I am a huge fan of Haruki Murakami. I was introduced to him by a friend of mine with ‘A wild sheep chase’. I enjoyed it so much, I went off and read most of his other works, not all of them, but def most of them. My favourite by far is ‘Kafka on the Shore’. But for this challenge, I chose ‘Blind Willow Sleeping Woman’.
I bought this book on my return from the UK purely because it was a Murakami book. It is a short story book and I have never really been a fan of short stories. I have always liked getting stuck into a story and the characters knowing that they are not going to be short lived. (And I liked the name of the book…) I wasn’t too impressed with his last novel ‘After Dark’, I was expecting more, but I think that was because of ‘Kafka’.
So, what did I think of this one? Read on and I shall tell you.
‘Blind Willow Sleeping Woman’ is a rich tapestry of stories. Ranging from the macabre to the downright bizarre, but would we have it any other way?
Murakami has the ability to bring an other worldly presence to his characters day to day lives. His stories are rich, and full and if you read too many of his stories in one day, can result in an overload, not dissimilar to gorging on a decadent box of chocolates. Preferably the types that come from a chocolatier, you know the ones? Where you promise yourself only one or two, then get a little more greedy and eat more, knowing that the delight and pure indulgence will make you feel a little ill if you ‘have just one more’. That is how I felt with reading this selection of short stories.

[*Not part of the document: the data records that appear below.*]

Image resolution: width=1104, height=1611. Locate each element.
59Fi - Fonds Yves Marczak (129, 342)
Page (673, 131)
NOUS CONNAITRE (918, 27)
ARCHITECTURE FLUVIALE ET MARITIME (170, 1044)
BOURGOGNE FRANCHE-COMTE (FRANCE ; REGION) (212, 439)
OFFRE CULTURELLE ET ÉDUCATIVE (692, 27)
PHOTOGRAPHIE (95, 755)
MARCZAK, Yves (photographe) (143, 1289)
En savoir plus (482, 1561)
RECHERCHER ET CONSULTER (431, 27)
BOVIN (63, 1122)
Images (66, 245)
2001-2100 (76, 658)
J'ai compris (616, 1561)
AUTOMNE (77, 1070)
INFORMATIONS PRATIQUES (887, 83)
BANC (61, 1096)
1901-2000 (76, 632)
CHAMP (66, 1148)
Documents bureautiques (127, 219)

Slivers of oddities, with a magical resonance that echos long after you have finished reading. But isn’t that typical of Murakami?

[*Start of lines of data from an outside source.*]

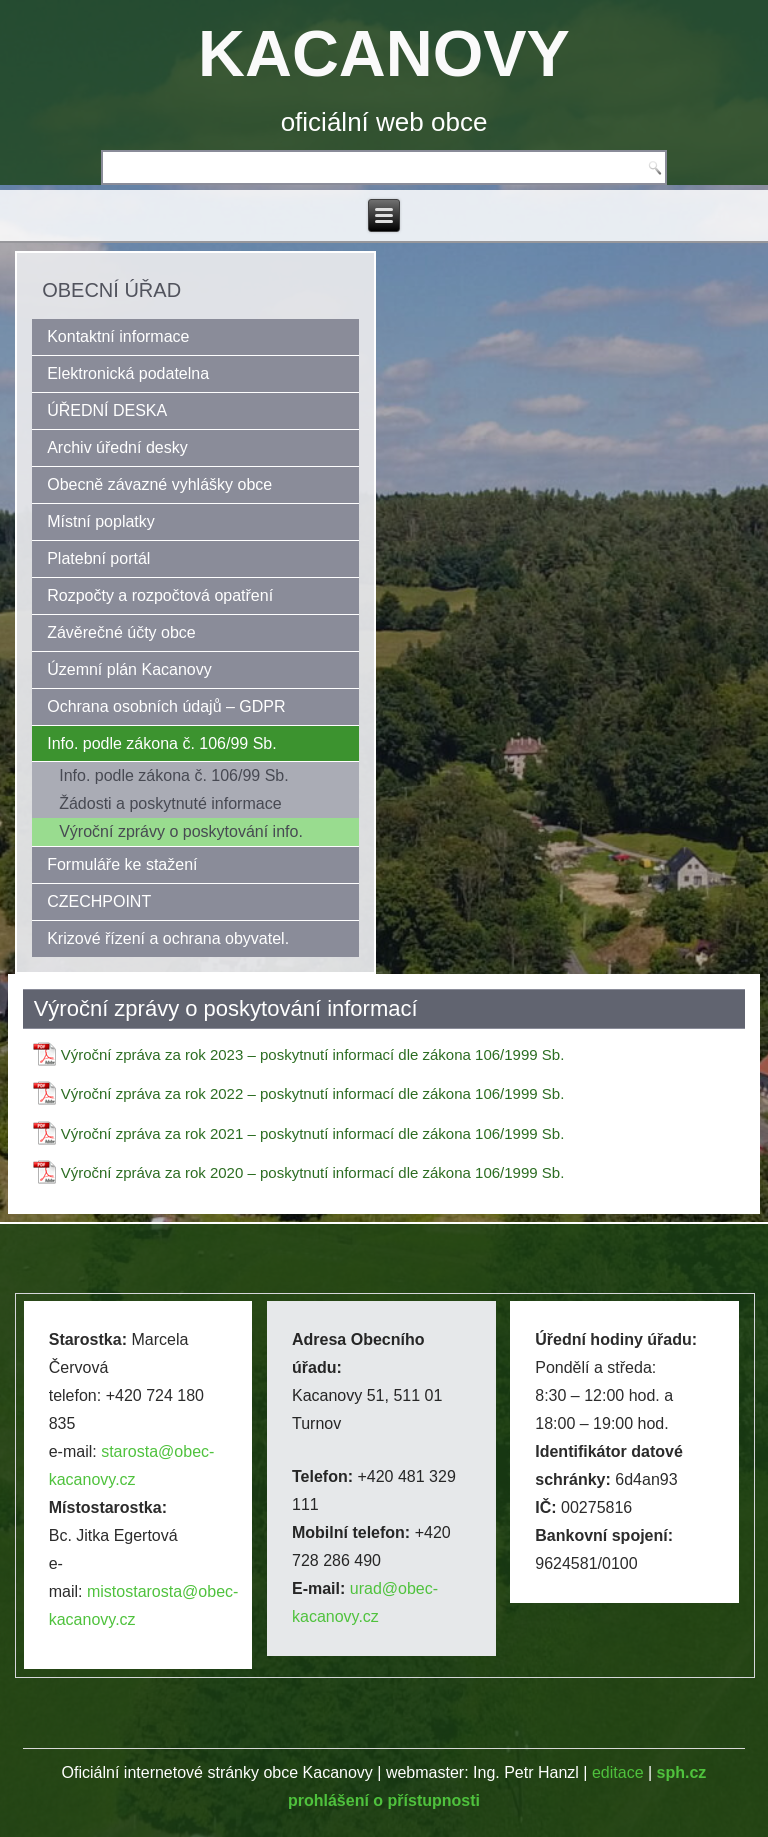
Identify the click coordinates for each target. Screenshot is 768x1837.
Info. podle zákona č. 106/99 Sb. (162, 743)
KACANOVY (384, 53)
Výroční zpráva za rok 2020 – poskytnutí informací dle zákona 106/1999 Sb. (313, 1172)
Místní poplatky (101, 521)
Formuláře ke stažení (122, 864)
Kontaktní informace (118, 336)
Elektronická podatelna (128, 373)
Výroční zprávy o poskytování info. (181, 831)
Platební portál (98, 558)
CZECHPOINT (99, 901)
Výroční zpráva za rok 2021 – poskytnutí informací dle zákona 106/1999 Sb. (313, 1133)
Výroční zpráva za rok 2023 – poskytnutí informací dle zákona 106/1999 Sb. (313, 1054)
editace (618, 1772)
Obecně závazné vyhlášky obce (159, 484)
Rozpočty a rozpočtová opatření (160, 595)
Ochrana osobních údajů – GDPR (166, 706)
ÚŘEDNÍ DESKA (107, 410)
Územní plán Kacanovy (129, 669)
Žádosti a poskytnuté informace (170, 803)
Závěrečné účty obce (121, 632)
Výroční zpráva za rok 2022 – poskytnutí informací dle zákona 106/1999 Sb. (313, 1093)
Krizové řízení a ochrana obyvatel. (168, 938)
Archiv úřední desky (117, 447)
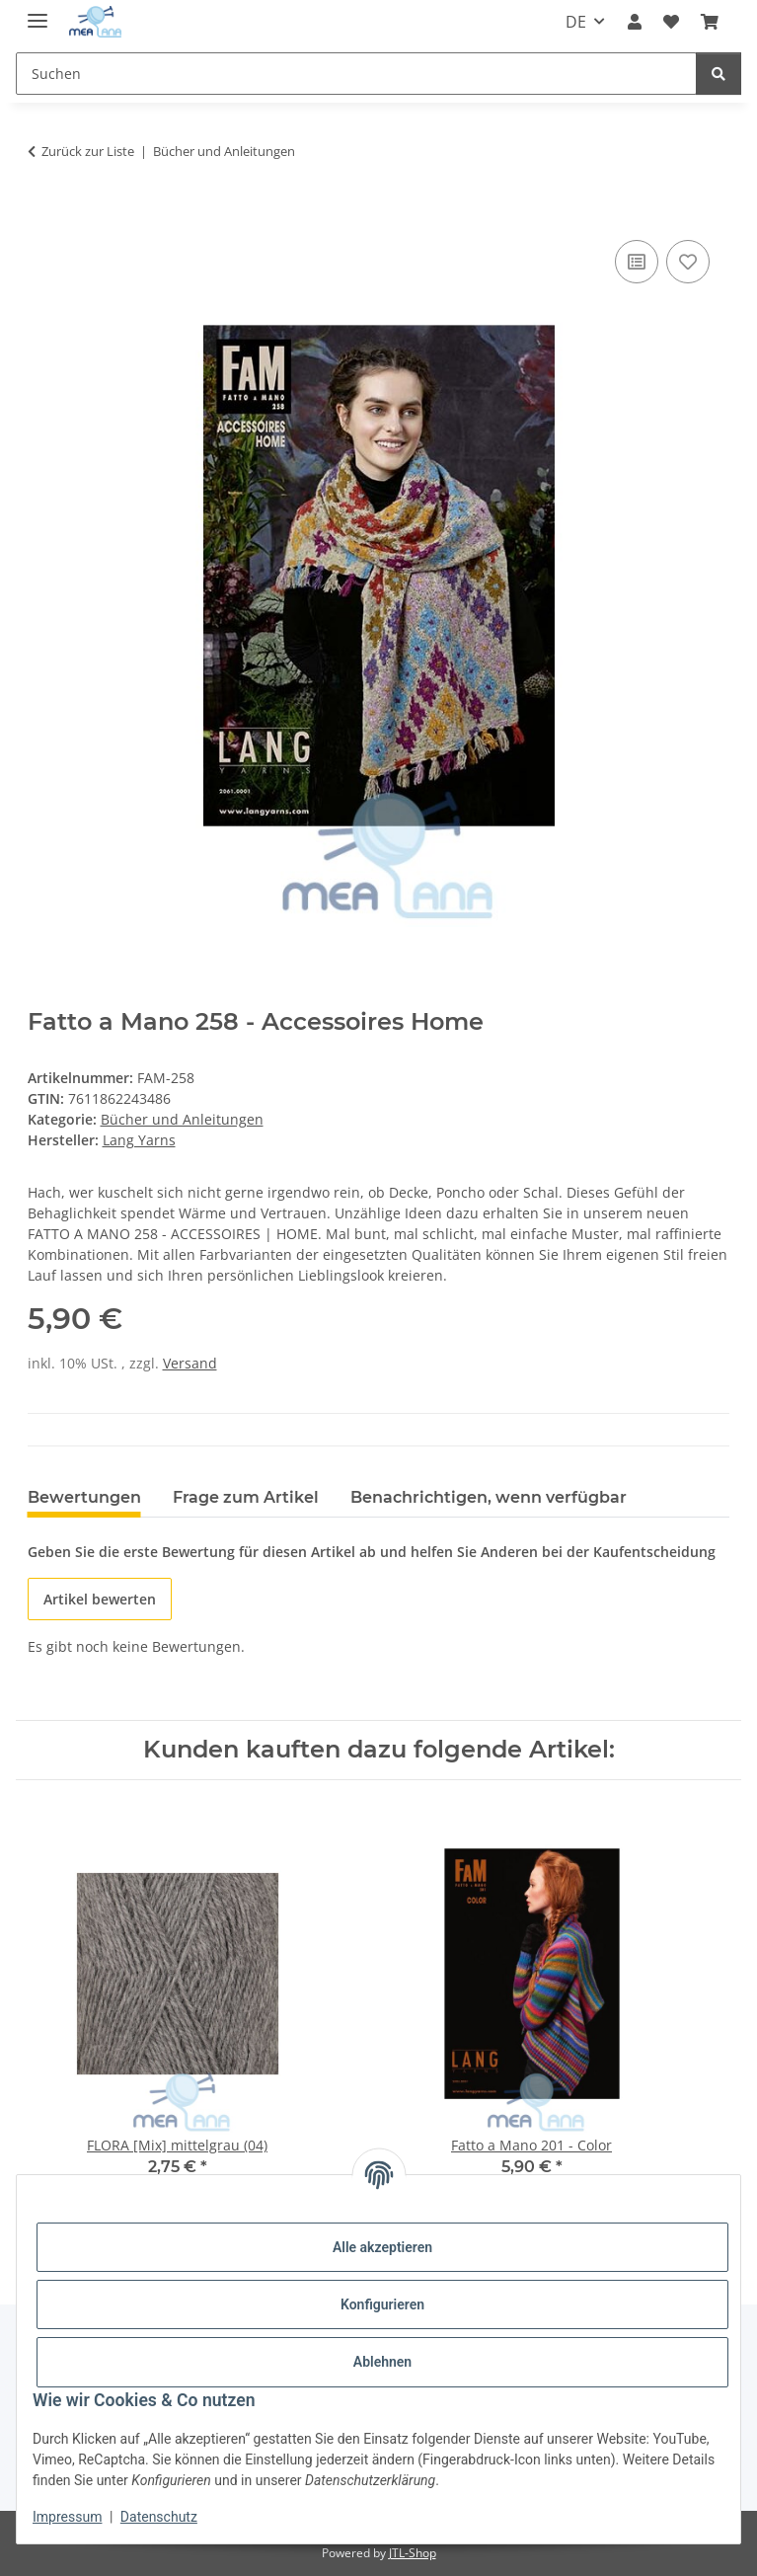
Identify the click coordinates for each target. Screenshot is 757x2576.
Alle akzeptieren (382, 2247)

They need to be savoured. One story at a time, to allow the senses to take part, to not rush through them. I enjoyed this book, but still have to go with my original opinion that short stories are not my cup of tea. (or type of chocolate).

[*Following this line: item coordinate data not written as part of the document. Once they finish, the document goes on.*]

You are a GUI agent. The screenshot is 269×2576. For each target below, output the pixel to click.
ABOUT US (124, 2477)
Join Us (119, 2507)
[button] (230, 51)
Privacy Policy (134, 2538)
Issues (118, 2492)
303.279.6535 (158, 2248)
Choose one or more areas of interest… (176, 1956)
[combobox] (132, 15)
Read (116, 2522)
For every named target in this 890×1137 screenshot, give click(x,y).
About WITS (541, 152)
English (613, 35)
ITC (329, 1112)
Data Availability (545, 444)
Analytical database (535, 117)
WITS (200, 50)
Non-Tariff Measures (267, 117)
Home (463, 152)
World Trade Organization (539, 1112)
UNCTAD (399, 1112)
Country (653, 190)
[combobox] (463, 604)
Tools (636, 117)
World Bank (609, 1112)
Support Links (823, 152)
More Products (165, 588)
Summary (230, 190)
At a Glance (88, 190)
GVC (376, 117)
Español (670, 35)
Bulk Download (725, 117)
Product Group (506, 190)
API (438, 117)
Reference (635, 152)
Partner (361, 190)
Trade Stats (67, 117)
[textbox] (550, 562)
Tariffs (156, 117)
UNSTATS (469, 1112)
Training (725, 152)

26 tales, a handsome volume of prose which proves that Murakami is versed in the art of both novels and first rate short fiction. For those of you who enjoy rather odd narrating and short stories, I would recommend this book. But, if like me, you prefer novels, I recommend ‘Kafka on the shore’, ‘The wind-up bird chronicle’ or even ‘Norwegian Wood’ if you haven’t had a taste of his style of writing yet.